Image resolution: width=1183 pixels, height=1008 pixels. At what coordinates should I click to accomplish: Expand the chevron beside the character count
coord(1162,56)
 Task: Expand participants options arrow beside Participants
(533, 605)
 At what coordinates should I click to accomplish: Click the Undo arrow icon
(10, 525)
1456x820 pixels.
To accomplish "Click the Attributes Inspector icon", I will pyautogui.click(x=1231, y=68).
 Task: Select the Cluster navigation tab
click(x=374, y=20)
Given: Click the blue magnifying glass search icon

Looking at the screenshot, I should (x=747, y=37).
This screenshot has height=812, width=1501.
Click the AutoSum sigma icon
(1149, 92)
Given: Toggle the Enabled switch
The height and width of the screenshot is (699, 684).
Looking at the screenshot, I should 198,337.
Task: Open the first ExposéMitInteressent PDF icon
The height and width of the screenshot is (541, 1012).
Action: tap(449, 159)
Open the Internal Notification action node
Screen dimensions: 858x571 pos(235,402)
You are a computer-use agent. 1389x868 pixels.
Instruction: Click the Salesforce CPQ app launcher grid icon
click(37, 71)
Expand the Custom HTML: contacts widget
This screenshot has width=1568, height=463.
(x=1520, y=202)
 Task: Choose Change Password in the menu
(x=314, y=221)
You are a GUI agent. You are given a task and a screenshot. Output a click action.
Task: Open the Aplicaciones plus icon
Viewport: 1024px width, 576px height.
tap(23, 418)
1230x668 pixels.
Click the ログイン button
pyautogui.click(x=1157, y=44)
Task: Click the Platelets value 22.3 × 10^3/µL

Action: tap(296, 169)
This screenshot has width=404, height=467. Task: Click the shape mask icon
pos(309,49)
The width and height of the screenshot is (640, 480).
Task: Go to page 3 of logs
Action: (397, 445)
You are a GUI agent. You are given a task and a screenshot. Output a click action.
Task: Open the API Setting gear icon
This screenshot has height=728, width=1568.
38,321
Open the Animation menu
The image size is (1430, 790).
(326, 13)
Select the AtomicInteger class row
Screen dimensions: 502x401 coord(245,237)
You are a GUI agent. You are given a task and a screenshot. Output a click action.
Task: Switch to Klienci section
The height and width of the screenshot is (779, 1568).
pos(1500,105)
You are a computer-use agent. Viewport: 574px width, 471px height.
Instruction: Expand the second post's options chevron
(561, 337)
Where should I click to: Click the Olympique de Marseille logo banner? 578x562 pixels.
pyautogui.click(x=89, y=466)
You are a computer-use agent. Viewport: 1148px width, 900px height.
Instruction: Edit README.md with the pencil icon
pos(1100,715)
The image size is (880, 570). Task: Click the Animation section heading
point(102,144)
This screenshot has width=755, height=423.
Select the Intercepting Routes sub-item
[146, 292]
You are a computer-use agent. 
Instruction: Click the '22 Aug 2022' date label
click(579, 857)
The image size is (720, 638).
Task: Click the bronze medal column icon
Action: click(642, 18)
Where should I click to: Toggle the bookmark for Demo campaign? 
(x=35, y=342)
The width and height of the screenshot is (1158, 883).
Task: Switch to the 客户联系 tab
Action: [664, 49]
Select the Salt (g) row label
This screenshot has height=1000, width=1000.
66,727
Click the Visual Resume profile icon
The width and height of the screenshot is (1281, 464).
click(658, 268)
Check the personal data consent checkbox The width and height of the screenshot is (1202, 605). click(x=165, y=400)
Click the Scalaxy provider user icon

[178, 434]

....

Give back all the records above exactly as they were written.

SOLUTION TO THE EXERCISE
Image resolution: width=1183 pixels, height=1008 pixels. At what coordinates should I click to accomplish: Expand the chevron beside the character count
coord(1162,56)
 Task: Expand participants options arrow beside Participants
(533, 605)
 At what coordinates should I click to accomplish: Click the Undo arrow icon
(10, 525)
1456x820 pixels.
To accomplish "Click the Attributes Inspector icon", I will pyautogui.click(x=1231, y=68).
 Task: Select the Cluster navigation tab
click(x=374, y=20)
Given: Click the blue magnifying glass search icon

Looking at the screenshot, I should (x=747, y=37).
This screenshot has height=812, width=1501.
Click the AutoSum sigma icon
(1149, 92)
Given: Toggle the Enabled switch
The height and width of the screenshot is (699, 684).
Looking at the screenshot, I should 198,337.
Task: Open the first ExposéMitInteressent PDF icon
The height and width of the screenshot is (541, 1012).
Action: tap(449, 159)
Open the Internal Notification action node
Screen dimensions: 858x571 pos(235,402)
You are a computer-use agent. 1389x868 pixels.
Instruction: Click the Salesforce CPQ app launcher grid icon
click(37, 71)
Expand the Custom HTML: contacts widget
This screenshot has width=1568, height=463.
(x=1520, y=202)
 Task: Choose Change Password in the menu
(x=314, y=221)
You are a GUI agent. You are given a task and a screenshot. Output a click action.
Task: Open the Aplicaciones plus icon
Viewport: 1024px width, 576px height.
tap(23, 418)
1230x668 pixels.
Click the ログイン button
pyautogui.click(x=1157, y=44)
Task: Click the Platelets value 22.3 × 10^3/µL

Action: tap(296, 169)
This screenshot has width=404, height=467. Task: Click the shape mask icon
pos(309,49)
The width and height of the screenshot is (640, 480).
Task: Go to page 3 of logs
Action: (397, 445)
You are a GUI agent. You are given a task and a screenshot. Output a click action.
Task: Open the API Setting gear icon
This screenshot has height=728, width=1568.
38,321
Open the Animation menu
The image size is (1430, 790).
(326, 13)
Select the AtomicInteger class row
Screen dimensions: 502x401 coord(245,237)
You are a GUI agent. You are given a task and a screenshot. Output a click action.
Task: Switch to Klienci section
The height and width of the screenshot is (779, 1568).
pos(1500,105)
You are a computer-use agent. Viewport: 574px width, 471px height.
Instruction: Expand the second post's options chevron
(561, 337)
Where should I click to: Click the Olympique de Marseille logo banner? 578x562 pixels.
pyautogui.click(x=89, y=466)
You are a computer-use agent. Viewport: 1148px width, 900px height.
Instruction: Edit README.md with the pencil icon
pos(1100,715)
The image size is (880, 570). Task: Click the Animation section heading
point(102,144)
This screenshot has width=755, height=423.
Select the Intercepting Routes sub-item
[146, 292]
You are a computer-use agent. 
Instruction: Click the '22 Aug 2022' date label
click(579, 857)
The image size is (720, 638).
Task: Click the bronze medal column icon
Action: click(642, 18)
Where should I click to: Toggle the bookmark for Demo campaign? 
(x=35, y=342)
The width and height of the screenshot is (1158, 883).
Task: Switch to the 客户联系 tab
Action: [664, 49]
Select the Salt (g) row label
This screenshot has height=1000, width=1000.
66,727
Click the Visual Resume profile icon
The width and height of the screenshot is (1281, 464).
click(658, 268)
Check the personal data consent checkbox The width and height of the screenshot is (1202, 605). click(x=165, y=400)
Click the Scalaxy provider user icon

[178, 434]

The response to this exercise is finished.